Je ne dors pas toujours : accroché à mon sommet de solitude, niché au fond de mon cloître de verdure, perdu dans mes hauteurs sublimes et farouches, je contemple la situation avec mon acuité d'ermite... Certains soirs mon sommeil est chassé par des rêves éclatants, alors j'entre dans la nuit les yeux grands ouverts pour un long voyage. Mon âme envahie par des sentiments océaniques se laisse emporter jusqu'à l'aube par des vagues de mystère. Ce qui m'arrive souvent lorsque la Lune resplendit sur la forêt : c'est la gloire de la lumière extatique et le règne de la sérénité.

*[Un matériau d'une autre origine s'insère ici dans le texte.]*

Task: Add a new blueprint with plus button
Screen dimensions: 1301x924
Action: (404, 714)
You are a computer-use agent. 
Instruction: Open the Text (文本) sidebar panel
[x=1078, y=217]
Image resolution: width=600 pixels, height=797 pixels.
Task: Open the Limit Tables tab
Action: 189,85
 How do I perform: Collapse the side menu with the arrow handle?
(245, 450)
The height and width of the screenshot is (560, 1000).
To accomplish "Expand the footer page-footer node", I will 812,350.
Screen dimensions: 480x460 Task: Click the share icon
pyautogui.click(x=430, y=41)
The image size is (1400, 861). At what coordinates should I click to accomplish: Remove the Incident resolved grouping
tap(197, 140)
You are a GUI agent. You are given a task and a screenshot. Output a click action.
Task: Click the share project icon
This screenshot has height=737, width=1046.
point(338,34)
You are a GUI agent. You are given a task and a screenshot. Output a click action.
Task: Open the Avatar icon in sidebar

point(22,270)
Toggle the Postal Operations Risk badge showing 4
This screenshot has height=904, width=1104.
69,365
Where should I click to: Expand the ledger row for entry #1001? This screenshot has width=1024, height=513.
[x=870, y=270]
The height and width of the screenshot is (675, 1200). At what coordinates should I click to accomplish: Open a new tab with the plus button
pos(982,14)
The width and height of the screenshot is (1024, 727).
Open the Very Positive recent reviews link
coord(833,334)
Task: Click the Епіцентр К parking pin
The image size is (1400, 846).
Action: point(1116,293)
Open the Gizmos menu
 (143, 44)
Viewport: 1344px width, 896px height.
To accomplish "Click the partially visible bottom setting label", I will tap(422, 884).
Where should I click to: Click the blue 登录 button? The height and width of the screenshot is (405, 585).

Je sors de ma demeure à la rencontre des immensités et de leurs hôtes, pars à la découverte d'un invisible qui se dévoile. Des ombres s'allongent au loin, l'horizon s'éclaire peu à peu, quelques nuages se transforment en messages et je lis des mots suprêmes dans le ciel. J'en suis retourné... Devant moi, une forme s'anime dans un arbre. Qu'est-ce ? Un oiseau nocturne ? Je crois discerner deux bras en croix mais la scène reste nébuleuse. Au détour d'un chemin à proximité, un marcheur se dirige droit vers moi ! Ne suis-je donc pas le seul humain ici ? Non, cela doit être un animal... Je regarde autour de moi, soudain tout redevient paisible. Il n'y a plus que le vide et le silence.
A moins que ces illusions ne soient, précisément, les signes de mon éveil...
Les nues sont profondes et les ténèbres brillent. Un théâtre céleste s'ouvre spécialement pour moi. La sylve rejoint la sphère astrale pour se mêler au firmament. La frontière entre la terre et les étoiles disparaît, je me retrouve dans une ambiance purement sidérale, là dans ce décor végétal. Les ramures au-dessus de ma tête forment d'étranges étendues mouvantes où je m'engouffre comme dans un brouillard opaque, guidé par une chimère dont la robe ressemble à un reflet lunaire et la voix s'apparente à la brise...
Tout s'élève, s'agrandit, prend des allures vertigineuses. Les chênes, ainsi que des silhouettes démesurées, atteignent les constellations. Les herbes mortes deviennent une foule d'elfes fous, ou peut-être un flot de flammes floues. Une simple brume se prolonge jusqu'à se confondre infiniment avec l'effrayante obscurité des bois...
Une tempête subtile est en train d'ébranler cet univers, tandis que tout somnole.
Le temps a des airs cosmiques, mes repères s'ajustent avec l'heure des géants sur le cadran poétique. Et je me sens écrasé par la majesté des cimes de ce monde nouveau.
Un souffle me soulève : j'ai des ailes et je vole dans les altitudes sacrées de l'ailleurs.
Avant de me poser calmement au point du jour tel un papillon, assis sur le sol humecté de rosée, légèrement ébloui par les rayons du Soleil.